Reddit has begun blocking the Internet Archive’s Wayback Machine from preserving user-generated content, including post detail pages, comments, and user profiles. While the Reddit homepage and daily top post titles can still be archived, the deeper content that once formed a searchable record on the archive will no longer be saved.

The company says the decision is aimed at preventing artificial intelligence firms from scraping historical Reddit data without authorization. A spokesperson told The Verge that the Wayback Machine must demonstrate it can comply with platform rules—such as respecting deletions of removed content—before full access could be restored.

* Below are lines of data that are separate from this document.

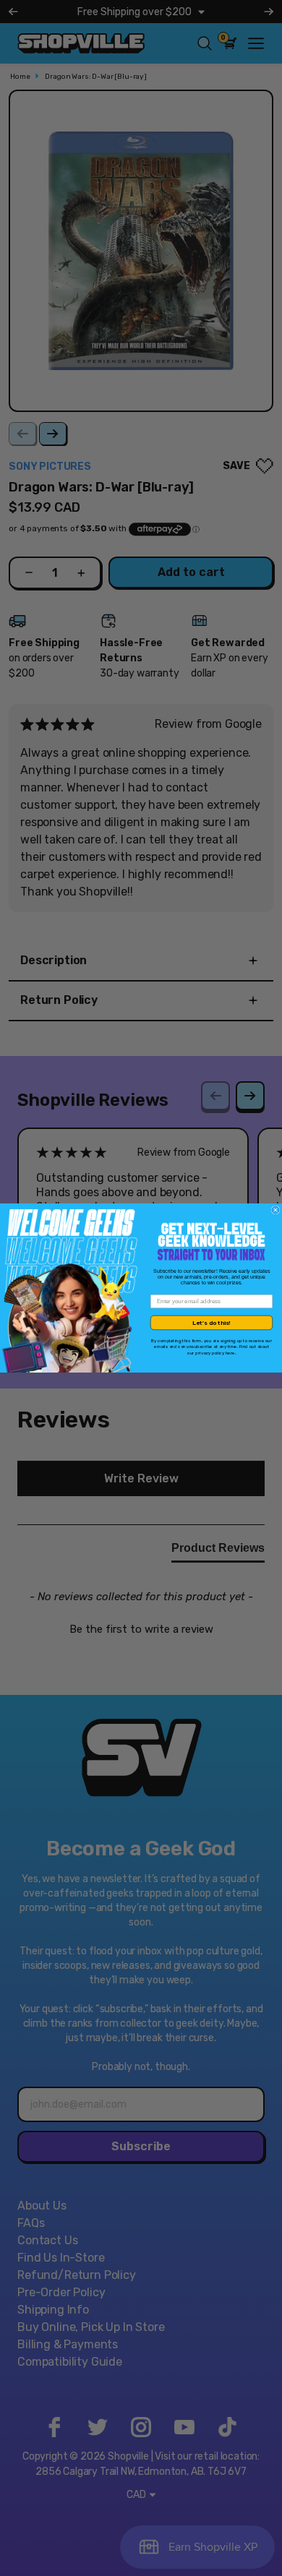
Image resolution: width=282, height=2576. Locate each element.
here (230, 1352)
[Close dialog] (275, 1210)
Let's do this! (211, 1322)
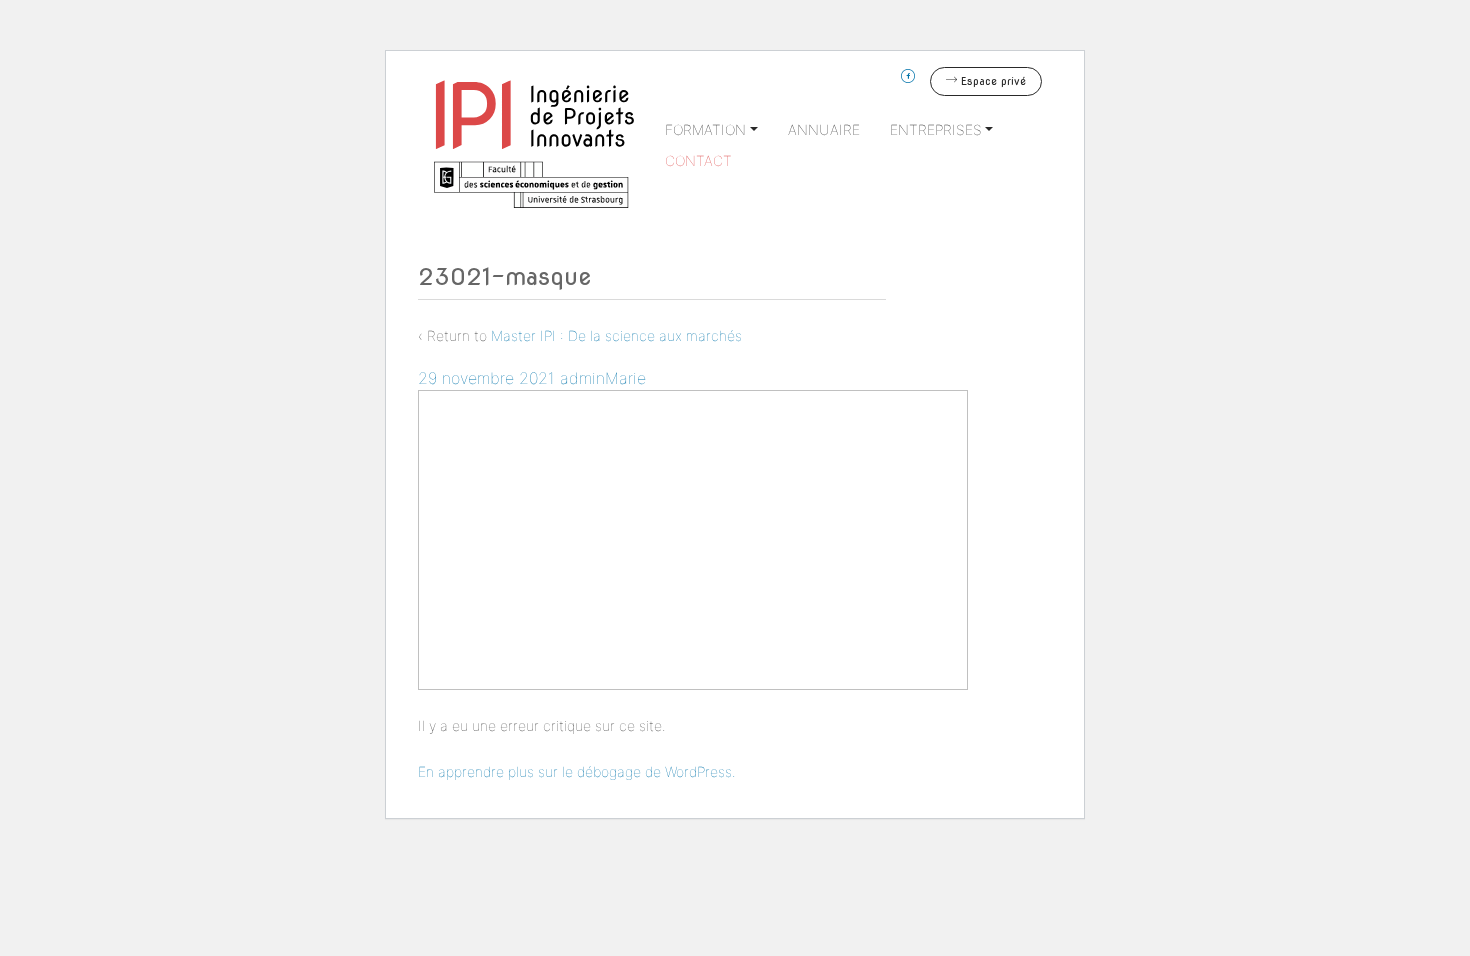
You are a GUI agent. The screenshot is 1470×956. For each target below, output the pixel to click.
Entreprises (936, 129)
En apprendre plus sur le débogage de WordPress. (577, 771)
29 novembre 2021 (486, 378)
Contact (698, 160)
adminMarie (603, 378)
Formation (705, 129)
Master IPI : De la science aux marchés (616, 335)
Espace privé (991, 81)
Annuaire (824, 129)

However, the move comes against a backdrop of Reddit monetizing its vast store of user posts by licensing it to major AI companies. In 2024, Reddit signed $60 million annual agreements with both Google and OpenAI, allowing them to train AI systems on Reddit data. Around the same time, Reddit also restricted access for search engines like Microsoft Bing and DuckDuckGo unless similar deals were struck.

Critics note that while Reddit frames the block as a privacy measure, users themselves have no way to opt out of having their public posts sold or used to train AI. The only guaranteed way to avoid such usage is to stop posting, and even then, existing content remains under Reddit’s control.

CEO Steve Huffman has been clear about the company’s position, calling Reddit’s data “really valuable” and stating in 2023 that it should not be given to large tech companies for free. This stance aligns with Reddit’s broader efforts to increase revenue and reduce heavy losses—last year the company posted a net loss of $484.3 million, up sharply from $90.8 million in 2023.

For now, the change means the public record of Reddit’s discussions will be harder to preserve outside the platform’s own ecosystem—unless the Internet Archive and Reddit reach terms that satisfy both sides.